### EXERCISE REQUIREMENTS
Render all of the data below as a numbered list with one line per item. Skip blank lines and leave out the pictures.

### RECORD EXCERPTS
----

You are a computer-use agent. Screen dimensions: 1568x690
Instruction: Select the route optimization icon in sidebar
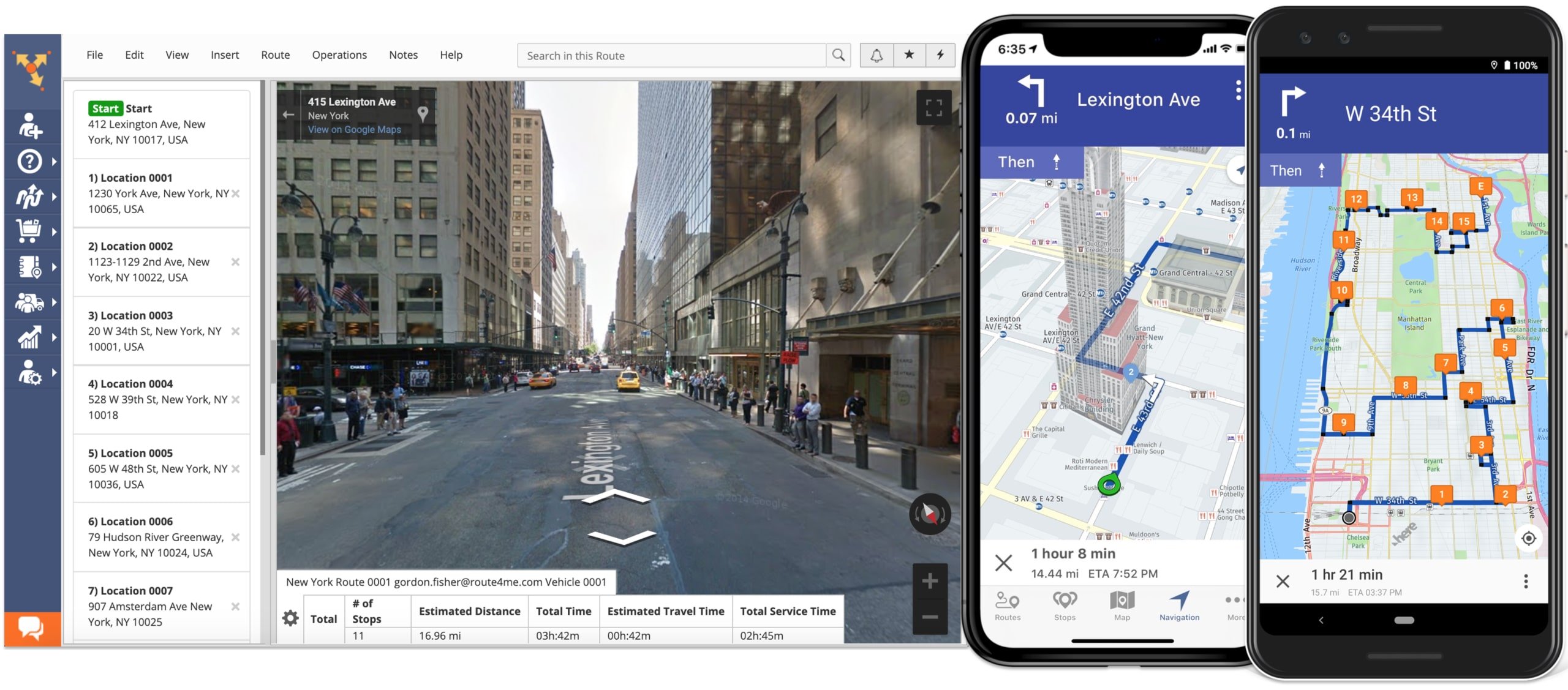pyautogui.click(x=29, y=196)
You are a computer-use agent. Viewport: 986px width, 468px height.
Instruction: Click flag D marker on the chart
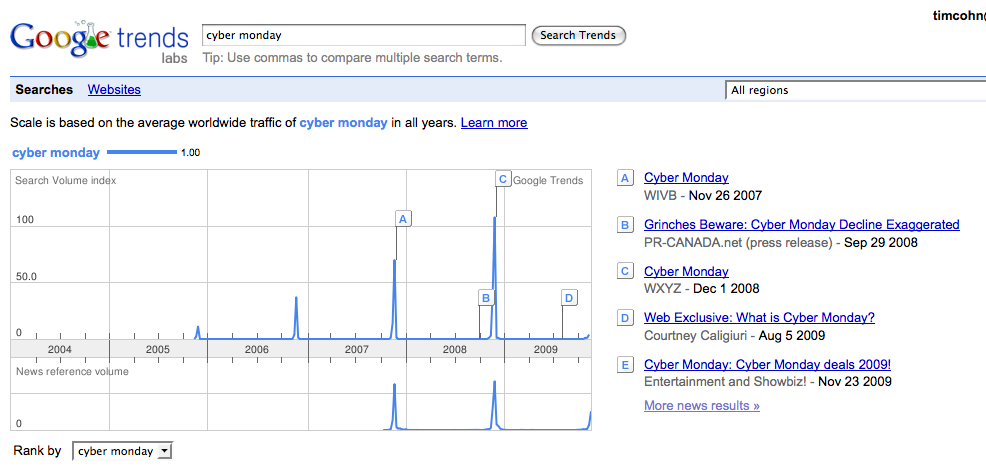point(569,297)
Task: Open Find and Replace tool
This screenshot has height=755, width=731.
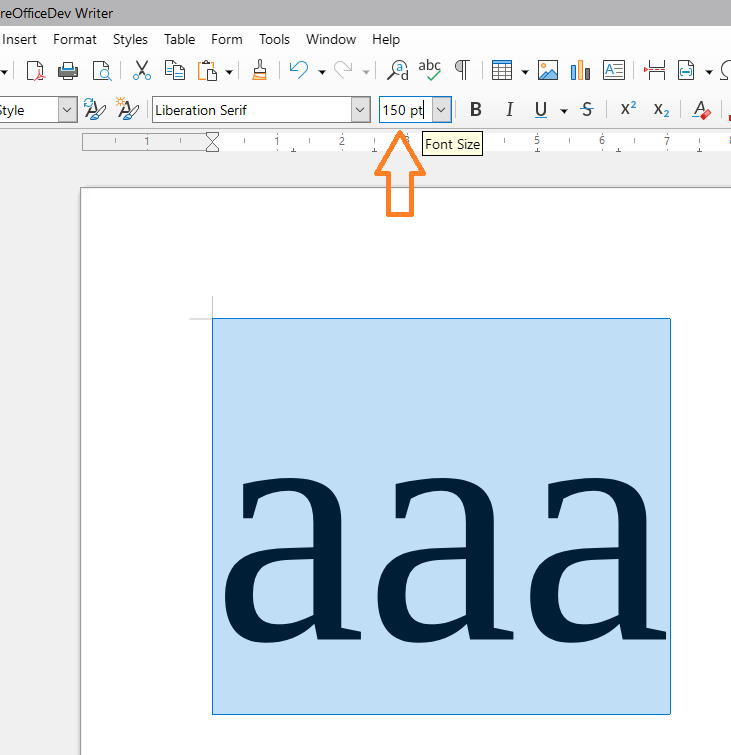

----

### THE RESULT
1. You are a computer-use agent. Screen dimensions: 1568x690
2. Instruction: Select the route optimization icon in sidebar
3. pyautogui.click(x=29, y=196)
4. You are a computer-use agent. Viewport: 986px width, 468px height.
5. Instruction: Click flag D marker on the chart
6. point(569,297)
7. Task: Open Find and Replace tool
8. This screenshot has height=755, width=731.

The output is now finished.